By Associated Press - Friday, March 4, 2016

TULSA, Okla. (AP) - Tulsa County Sheriff’s Office officials say they don’t have any plans to change where or how they house female juvenile detainees even though they lost a federal civil rights lawsuit over the issue.

The Tulsa World (https://bit.ly/1OV8YnS ) reports that a federal jury awarded a 23-year-old woman $25,000 in damages Wednesday after ruling that former sheriff Stanley Glanz and acting sheriff Michelle Robinette violated the woman’s civil rights when she was repeatedly sexually assaulted by a jailer as a teenager in the jail.

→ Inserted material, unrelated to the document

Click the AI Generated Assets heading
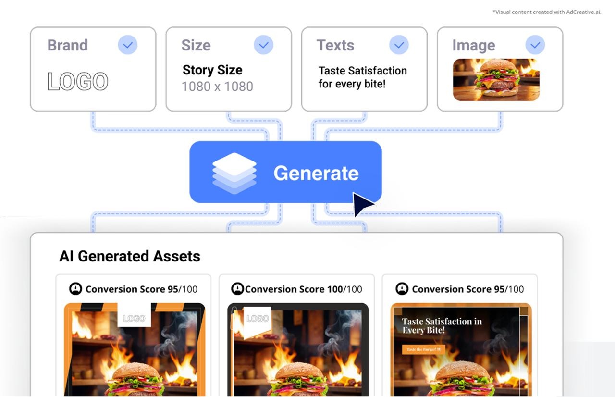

Sheriff’s office spokesman Justin Green says juvenile female inmates will continue to be housed in the Tulsa Jail medical unit. Tulsa County officials maintain that the medical unit is the safest place to house juvenile female inmates, as they said throughout the trial.



Green also said it would impractical to house juvenile females in so-called direct-supervision-style pods, which include living quarters and common areas, that male inmates are housed in.

The Tulsa Jail houses fewer than 10 juvenile females over the course of a year, Green said.

“You can’t build a 100-person pod to house one or two juvenile females,” he said.

He said it was not “fiscally responsible” to pay one officer to “sit and watch one person for 24 hours a day,” either, as suggested by the woman’s attorneys.